● **Exercise inputs**
□ □ □ □

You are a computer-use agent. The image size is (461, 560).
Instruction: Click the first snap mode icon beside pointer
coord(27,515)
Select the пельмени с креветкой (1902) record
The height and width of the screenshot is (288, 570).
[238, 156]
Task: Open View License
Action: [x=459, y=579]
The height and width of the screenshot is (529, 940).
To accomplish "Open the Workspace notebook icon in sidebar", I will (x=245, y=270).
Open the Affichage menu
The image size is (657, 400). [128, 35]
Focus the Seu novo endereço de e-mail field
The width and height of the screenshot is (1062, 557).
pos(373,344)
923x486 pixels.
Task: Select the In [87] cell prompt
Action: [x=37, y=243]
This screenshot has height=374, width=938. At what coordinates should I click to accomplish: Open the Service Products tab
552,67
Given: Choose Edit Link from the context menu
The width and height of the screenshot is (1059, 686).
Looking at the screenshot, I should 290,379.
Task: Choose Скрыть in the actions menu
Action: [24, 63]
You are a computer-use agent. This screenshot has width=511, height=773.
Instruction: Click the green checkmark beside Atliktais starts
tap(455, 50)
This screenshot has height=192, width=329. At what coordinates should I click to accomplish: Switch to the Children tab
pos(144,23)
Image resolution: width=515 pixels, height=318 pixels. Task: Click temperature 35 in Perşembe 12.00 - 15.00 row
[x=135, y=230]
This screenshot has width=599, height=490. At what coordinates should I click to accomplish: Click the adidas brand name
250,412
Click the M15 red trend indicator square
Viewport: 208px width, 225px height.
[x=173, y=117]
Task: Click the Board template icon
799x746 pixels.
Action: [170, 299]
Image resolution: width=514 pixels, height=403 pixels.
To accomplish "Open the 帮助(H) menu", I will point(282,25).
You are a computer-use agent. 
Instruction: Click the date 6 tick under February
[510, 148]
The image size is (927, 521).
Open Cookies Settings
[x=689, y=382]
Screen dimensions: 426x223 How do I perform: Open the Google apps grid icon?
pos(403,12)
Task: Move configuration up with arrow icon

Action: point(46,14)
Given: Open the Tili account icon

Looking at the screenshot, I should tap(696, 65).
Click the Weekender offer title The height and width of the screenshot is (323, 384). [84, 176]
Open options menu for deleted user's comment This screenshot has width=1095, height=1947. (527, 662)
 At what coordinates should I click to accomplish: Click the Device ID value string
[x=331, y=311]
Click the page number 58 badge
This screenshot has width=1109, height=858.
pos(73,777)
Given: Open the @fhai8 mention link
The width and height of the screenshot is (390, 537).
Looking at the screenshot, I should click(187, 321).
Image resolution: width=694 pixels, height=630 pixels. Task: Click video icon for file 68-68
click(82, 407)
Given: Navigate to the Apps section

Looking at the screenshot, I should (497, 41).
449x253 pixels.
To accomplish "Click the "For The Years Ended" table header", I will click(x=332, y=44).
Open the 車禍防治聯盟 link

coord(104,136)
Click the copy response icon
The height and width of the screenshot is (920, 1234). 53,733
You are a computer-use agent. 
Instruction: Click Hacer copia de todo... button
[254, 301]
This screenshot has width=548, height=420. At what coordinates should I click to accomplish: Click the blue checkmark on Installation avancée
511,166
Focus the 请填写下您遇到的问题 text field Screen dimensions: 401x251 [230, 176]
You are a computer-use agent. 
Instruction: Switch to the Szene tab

□ □ □ □

● **Task to carry out**
The data above should be output exactly, with each line intact.

● **Response**
You are a computer-use agent. The image size is (461, 560).
Instruction: Click the first snap mode icon beside pointer
coord(27,515)
Select the пельмени с креветкой (1902) record
The height and width of the screenshot is (288, 570).
[238, 156]
Task: Open View License
Action: [x=459, y=579]
The height and width of the screenshot is (529, 940).
To accomplish "Open the Workspace notebook icon in sidebar", I will (x=245, y=270).
Open the Affichage menu
The image size is (657, 400). [128, 35]
Focus the Seu novo endereço de e-mail field
The width and height of the screenshot is (1062, 557).
pos(373,344)
923x486 pixels.
Task: Select the In [87] cell prompt
Action: [x=37, y=243]
This screenshot has height=374, width=938. At what coordinates should I click to accomplish: Open the Service Products tab
552,67
Given: Choose Edit Link from the context menu
The width and height of the screenshot is (1059, 686).
Looking at the screenshot, I should 290,379.
Task: Choose Скрыть in the actions menu
Action: [24, 63]
You are a computer-use agent. This screenshot has width=511, height=773.
Instruction: Click the green checkmark beside Atliktais starts
tap(455, 50)
This screenshot has height=192, width=329. At what coordinates should I click to accomplish: Switch to the Children tab
pos(144,23)
Image resolution: width=515 pixels, height=318 pixels. Task: Click temperature 35 in Perşembe 12.00 - 15.00 row
[x=135, y=230]
This screenshot has width=599, height=490. At what coordinates should I click to accomplish: Click the adidas brand name
250,412
Click the M15 red trend indicator square
Viewport: 208px width, 225px height.
[x=173, y=117]
Task: Click the Board template icon
799x746 pixels.
Action: [170, 299]
Image resolution: width=514 pixels, height=403 pixels.
To accomplish "Open the 帮助(H) menu", I will point(282,25).
You are a computer-use agent. 
Instruction: Click the date 6 tick under February
[510, 148]
The image size is (927, 521).
Open Cookies Settings
[x=689, y=382]
Screen dimensions: 426x223 How do I perform: Open the Google apps grid icon?
pos(403,12)
Task: Move configuration up with arrow icon

Action: point(46,14)
Given: Open the Tili account icon

Looking at the screenshot, I should tap(696, 65).
Click the Weekender offer title The height and width of the screenshot is (323, 384). [84, 176]
Open options menu for deleted user's comment This screenshot has width=1095, height=1947. (527, 662)
 At what coordinates should I click to accomplish: Click the Device ID value string
[x=331, y=311]
Click the page number 58 badge
This screenshot has width=1109, height=858.
pos(73,777)
Given: Open the @fhai8 mention link
The width and height of the screenshot is (390, 537).
Looking at the screenshot, I should click(187, 321).
Image resolution: width=694 pixels, height=630 pixels. Task: Click video icon for file 68-68
click(82, 407)
Given: Navigate to the Apps section

Looking at the screenshot, I should (497, 41).
449x253 pixels.
To accomplish "Click the "For The Years Ended" table header", I will click(x=332, y=44).
Open the 車禍防治聯盟 link

coord(104,136)
Click the copy response icon
The height and width of the screenshot is (920, 1234). 53,733
You are a computer-use agent. 
Instruction: Click Hacer copia de todo... button
[254, 301]
This screenshot has width=548, height=420. At what coordinates should I click to accomplish: Click the blue checkmark on Installation avancée
511,166
Focus the 请填写下您遇到的问题 text field Screen dimensions: 401x251 [230, 176]
You are a computer-use agent. 
Instruction: Switch to the Szene tab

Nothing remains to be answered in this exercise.